TRY IT: Pictures are not part of the copy. Reproduce all the records exactly.

Stored items:
● ● ● ● ● ● ●
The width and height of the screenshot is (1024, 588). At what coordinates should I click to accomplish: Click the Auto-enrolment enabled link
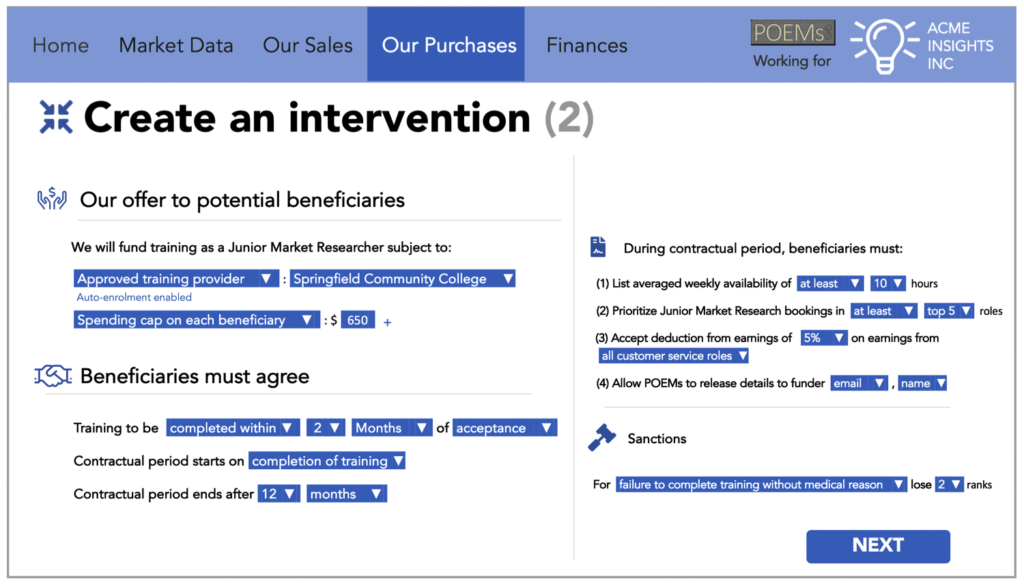(134, 297)
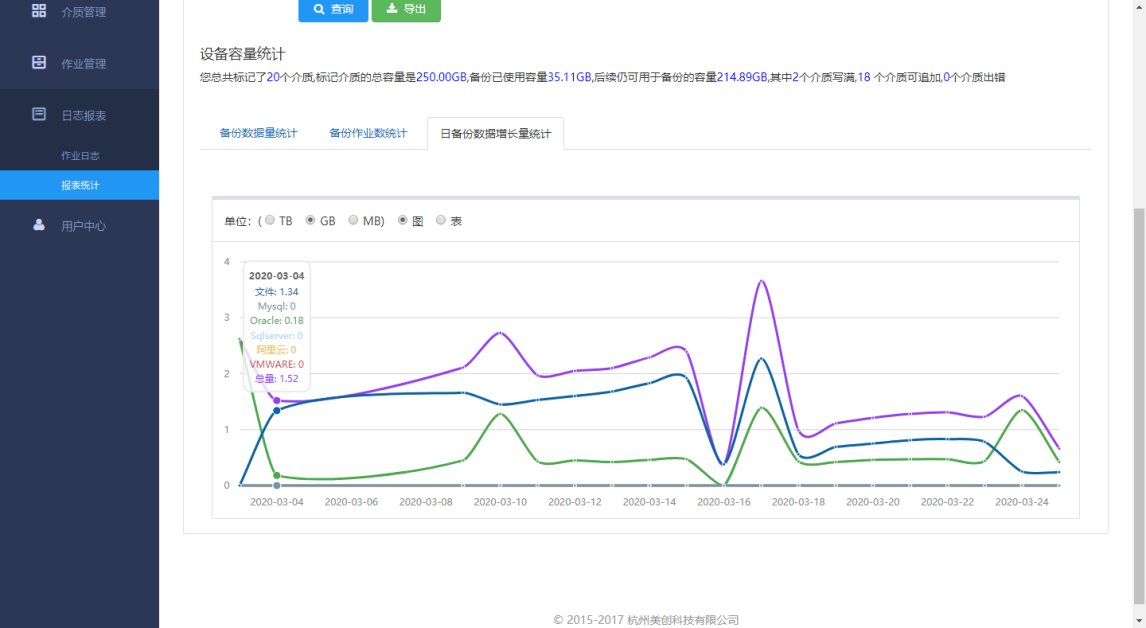Click the 日志报表 sidebar icon
Viewport: 1146px width, 628px height.
coord(39,114)
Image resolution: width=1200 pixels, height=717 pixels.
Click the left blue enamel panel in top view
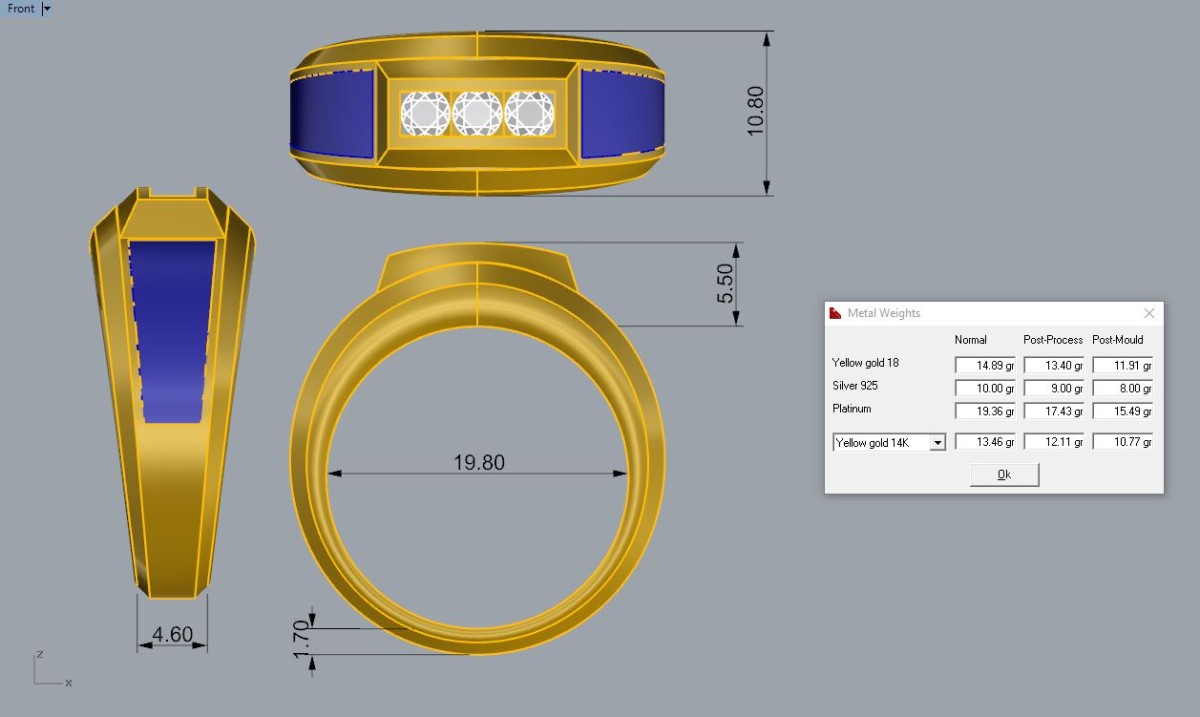click(x=331, y=112)
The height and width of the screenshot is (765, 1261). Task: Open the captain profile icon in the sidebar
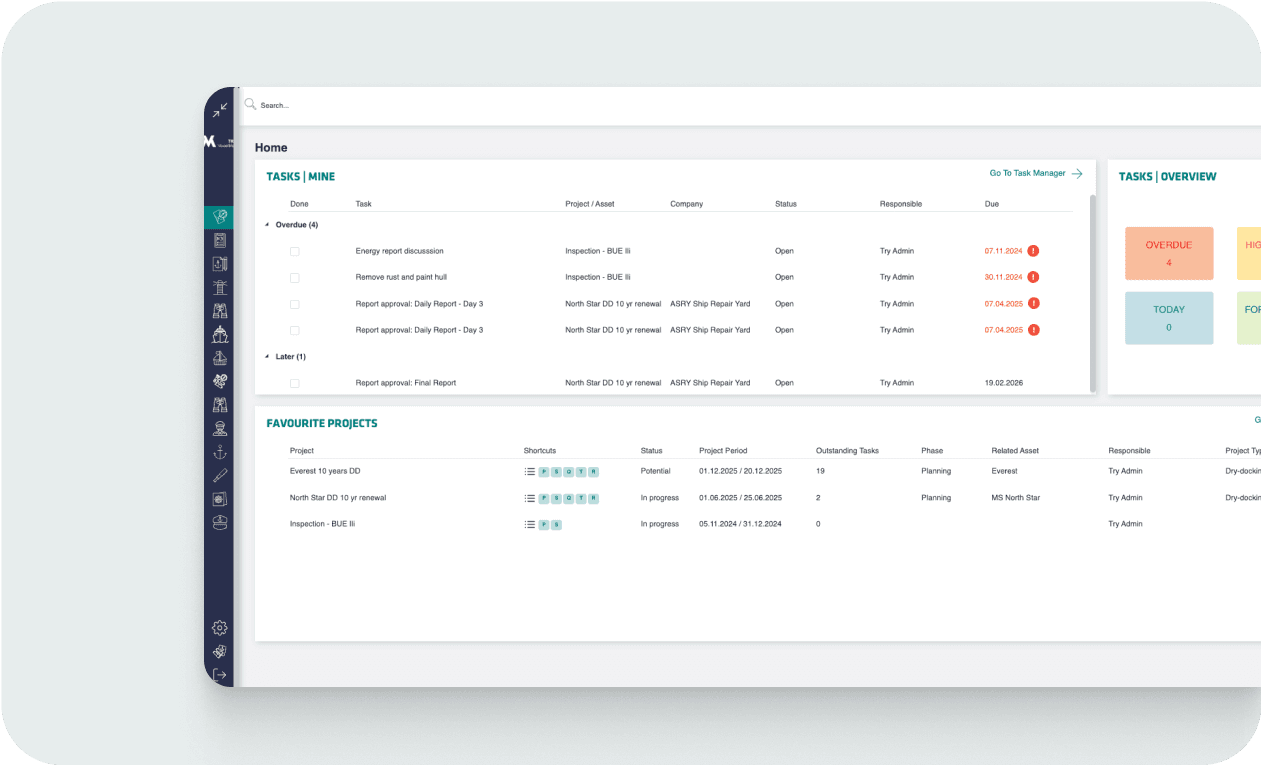pyautogui.click(x=219, y=428)
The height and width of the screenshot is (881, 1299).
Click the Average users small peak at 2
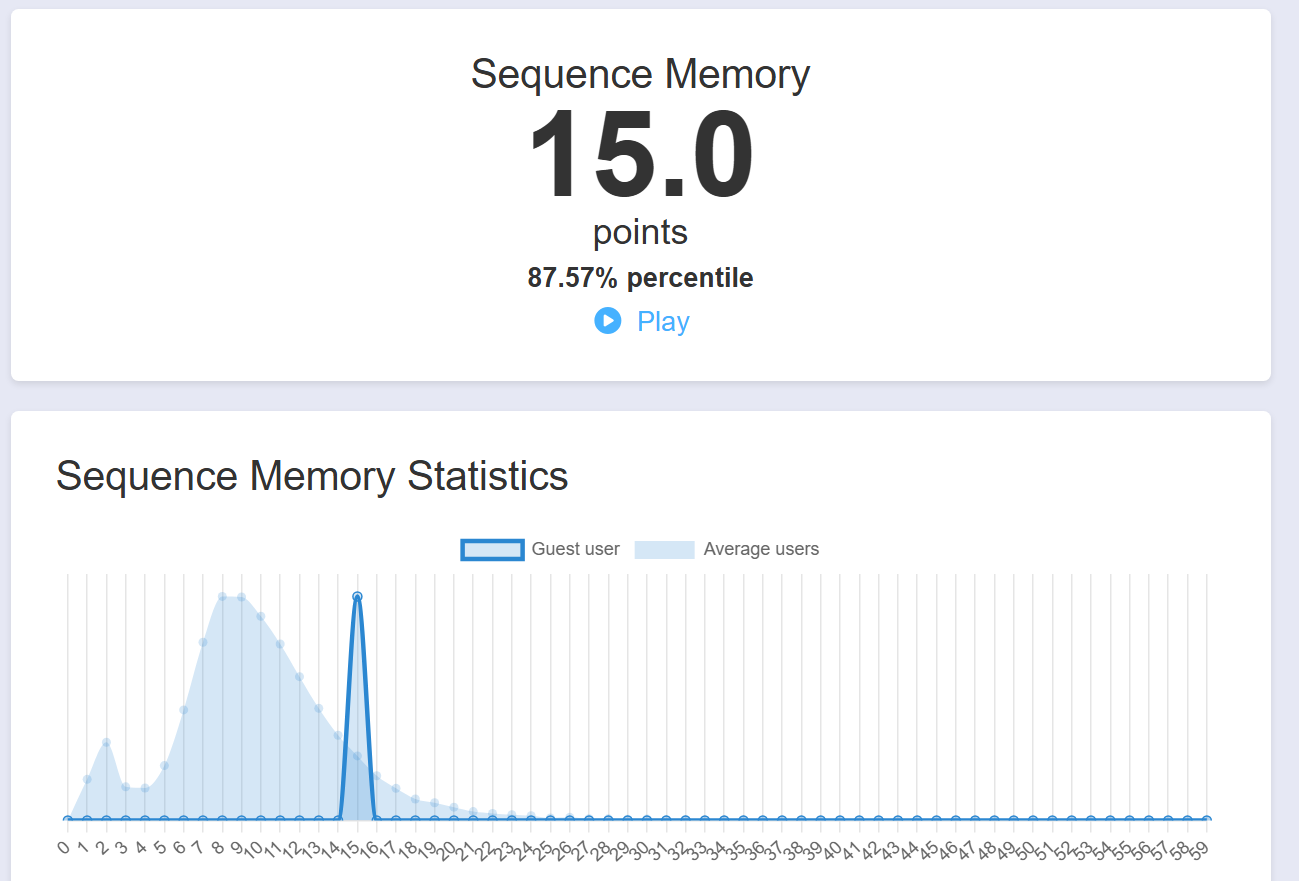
● ● ● ● ● ● ●
FINISHED TASK:
The width and height of the screenshot is (1024, 588). At what coordinates should I click to accomplish: Click the Auto-enrolment enabled link
(134, 297)
Click the 日志报表 sidebar icon
Viewport: 1146px width, 628px height.
coord(39,114)
Image resolution: width=1200 pixels, height=717 pixels.
Click the left blue enamel panel in top view
click(x=331, y=112)
The height and width of the screenshot is (765, 1261). Task: Open the captain profile icon in the sidebar
pyautogui.click(x=219, y=428)
The height and width of the screenshot is (881, 1299).
Click the Average users small peak at 2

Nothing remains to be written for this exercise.